To test RV values while taking spatial autocorrelation into account, we compared the observed coefficients with 999 null values obtained using Moran Spectral Randomizations (MSR)61. MSR is a flexible method providing a way to generate artificial variables displaying spatial structures that accurately mimic the original structures. To do so, the method first consists in fitting Moran Eigenvector’s Maps (MEM)62 to univariate or multivariate data, in order to detect spatial patterns at multiple spatial scales. MEM correspond to eigenvectors modelling multi-scale spatial structures in any univariate or multivariate data62. Then, based on which plots are connected in the “best” spatial weighting matrix (i.e., the matrix that produce the set of MEM that best fit the data63), the MSR method uses a conditional simulation procedure that preserves the original structure of the data61. The spatial connections between plots in the spatial weighting matrix were modelled using graph-based configurations (Gabriel’s graph and minimum spanning tree) which have been demonstrated to be well-suited for modelling spatial structures with nested sampling designs like ours (e.g. distant sites containing six to 12 plots)63. A more detailed description of the method used to obtain MEM and perform the MSR test of RV values is described in Appendix S2.

RV coefficients were considered significant when no more than 5% of the null RV values were equal to or higher than the observed value.
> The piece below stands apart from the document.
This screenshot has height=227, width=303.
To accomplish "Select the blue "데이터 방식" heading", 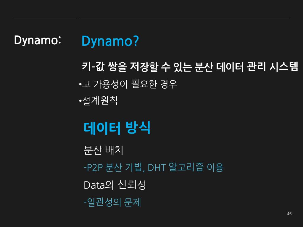I will coord(117,128).
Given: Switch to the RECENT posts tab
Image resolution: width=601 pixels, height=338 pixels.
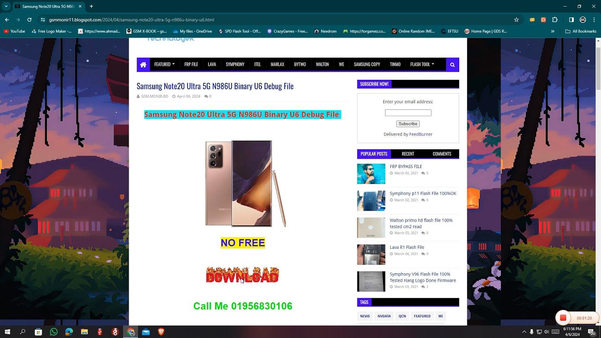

A significant RV between two groups indicates a significant coordinated turn-over of composition. We took multiple test effects into account in all of our tests by using a Šidák correction64.
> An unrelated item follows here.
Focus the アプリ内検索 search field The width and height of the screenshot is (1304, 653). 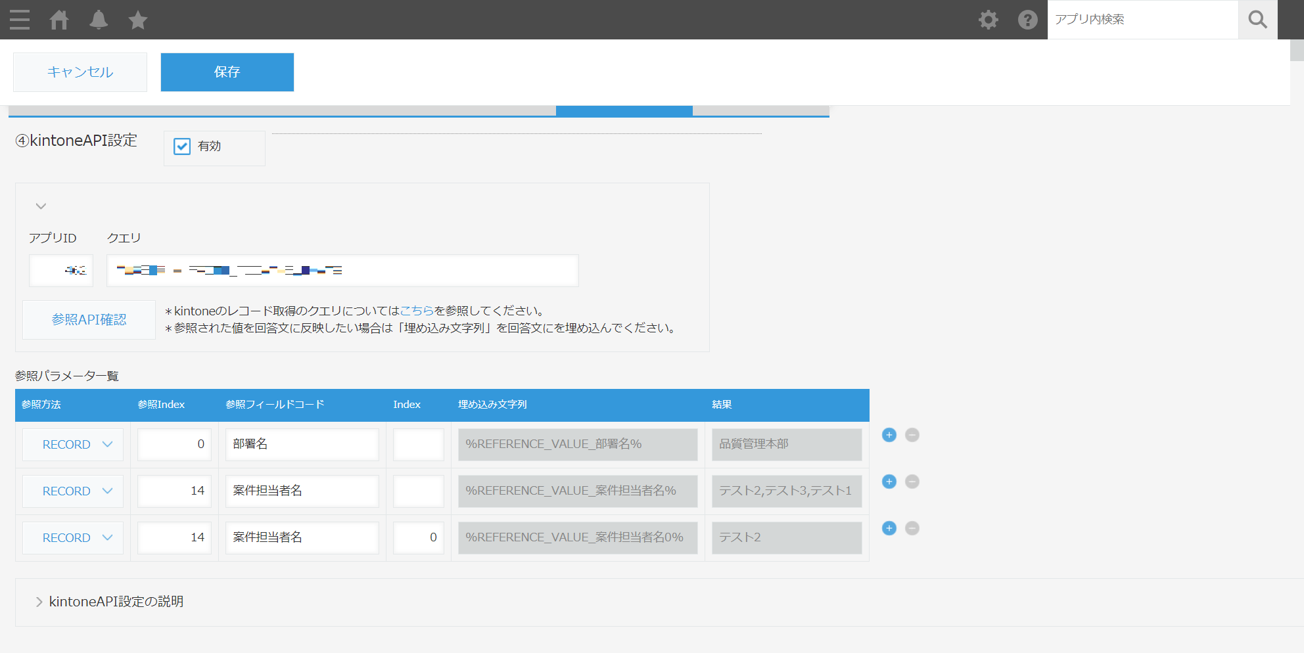1142,20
It is worth noting that conceptually, COIA is very close to the Procrustes Analysis which usually leads to redundant results65,66. We thus performed Procrustes analyses (calculation of the Procrustes residual sum of square to quantify association between data tables67) as a complementary approach to further verify consistency in our results.

Testing coordinated response to soil variables for each pair of groups

In order to test the influence of environmental heterogeneity in explaining coordinated species turn-overs among pairs of taxa (questions 2a and 2b), we used the soil data and the co-inertia axes obtained from a COIA performed on each pair of taxonomic groups. We then computed the R² value (adjusted to account for the number of explanatory variables) of a Redundancy Analysis (RDA) of the co-inertia axes on the set of all soil variables. This value was tested by comparing it with 999 null values obtained using the MSR method described above to account for spatial autocorrelation in the residuals of the RDA model. Tests were considered significant if less than five percent of the null values were higher than the observed one. The relative effect of each individual variable was quantified using the sum of weighted AICc (corrected Akaike Information Criterion) values (hereafter, SWA) from a Model Averaging with Multivariate Generalized Linear Model68. The R² test and SWA values allowed testing whether the co-inertia between two groups was explained by soil heterogeneity, and if so, which soil variable(s) best explained it. Finally, MEM were also used to test at which spatial scale(s) the overall soil heterogeneity and each individual soil variable explained the co-inertia among pairs of groups (see Appendix S2 for details). Indeed, MEM eigenvalues are directly correlated to Moran’s I and therefore to the spatial scales at which variables are structured.

All analyses were performed in the R statistical environment69, using packages car, ade4, adespatial, usdm, cocorresp, MatrixCorrelation, vegan, ape and mglmn (see references of these packages in Appendix S2). The R script as well as the soil and composition data tables used to perform our analyses are provided in Appendices S3 to S9.